Toutes ces années, j’a été heureuse avec toi, surtout au début. Disons les trois premières années.

Ensuite, j’ai commencé à souffrir à nouveau de ces angoisses, de peur du vide, d’insomnies. J’étais comme un poisson de mer en eau plate.

Tu as vu comme cela me soulageait de rencontrer régulièrement le Docteur Borboleta. Tu as cru qu’il n’était que mon psychiatre. Or, je vais te faire de la peine, mon gardon, en t’avouant qu’il était plus que cela pour moi. Cet homme a un courage incroyable. Platement largué par sa femme, en plein désarroi, il trouvait encore le moyen de m’aider. Il a compris des choses que j’étais loin d’imaginer à mon sujet, et peu à peu, j’ai enfin pris confiance en moi. J’ai compris que le mot « bonheur » avait un sens, et que j’y avais droit, moi aussi.

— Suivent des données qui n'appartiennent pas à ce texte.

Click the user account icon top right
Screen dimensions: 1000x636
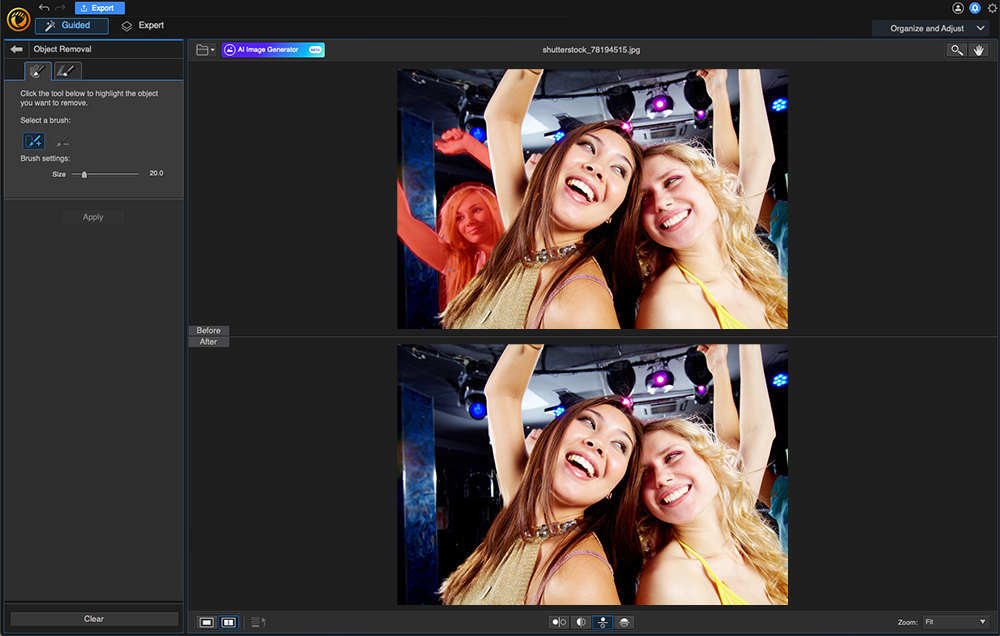957,7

Il possède une vaste villa au Maroc, qu’il a pu acheter en se dévouant durant des années à mieux comprendre les problèmes psychiatriques des gens qu’on présente à la Justice. Il a même trouvé une nouvelle maladie, et en cherche à présent le traitement.

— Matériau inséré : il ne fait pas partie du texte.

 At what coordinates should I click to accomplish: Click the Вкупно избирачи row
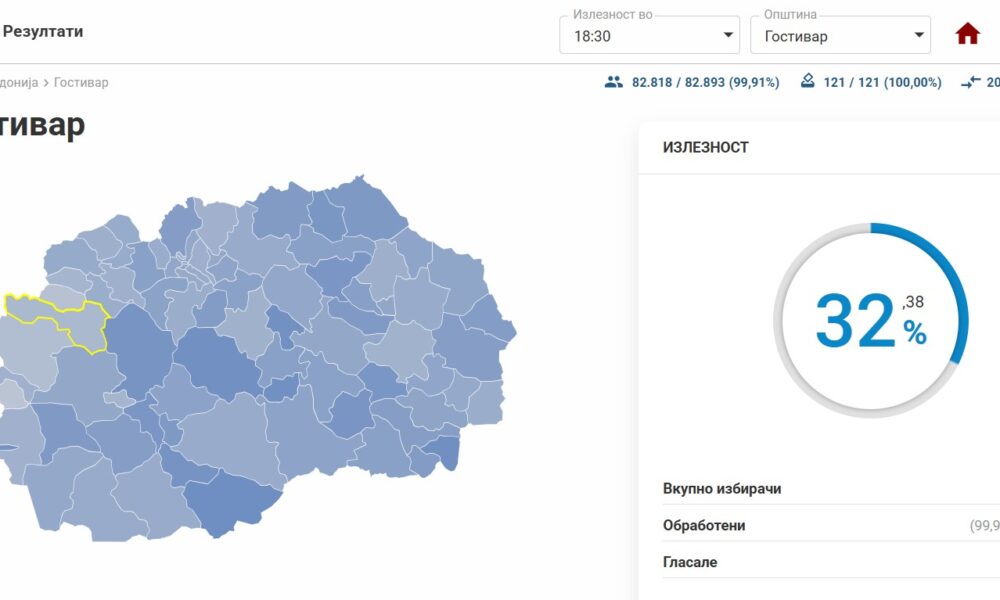tap(722, 489)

Il n’y a pas que moi qu’il a aidé : des centaines de femmes ont retrouvé un semblant d’équilibre grâce à lui. Mais moi, je suis sa préférée, celle dont il a besoin pour poursuivre ses travaux. Aussi, pour la première fois de ma vie, je me sens vraiment utile. Je crois que tu me comprends, puisque je sais que tu m’aimes, mon petit têtard.

Tout cela pour te dire que je suis partie, que je ne reviendrai plus, mais que je t’aimerai toujours, bien sûr.

Occupe toi bien de nos poissons rouges, ne te tracasse plus pour toutes ces histoires de la tante Adélaïde ou de cet imbécile qui s’est tué devant tes yeux. J’ai toujours pensé que tu pourrais faire carrière dans la Police. Essaie de faire plaisir au Procureur, et tu verras que tout peut s’oublier.

Gwen. »

Combien de temps Dufilet resta t’il prostré sur le lit ? Il n’eut pas le courage de relire. Il ne comprenait rien, sauf qu’il ressentait un vide dans le cœur, dans l’esprit, dans l’appartement. Il jeta cette lettre dans le tiroir secret de sa femme, et s’enfuit.

Il fallait faire quelque chose. Mais quoi ?

Dufilet se précipita dehors, ailleurs, nulle part. Car plus rien n’avait d’importance ni de sens.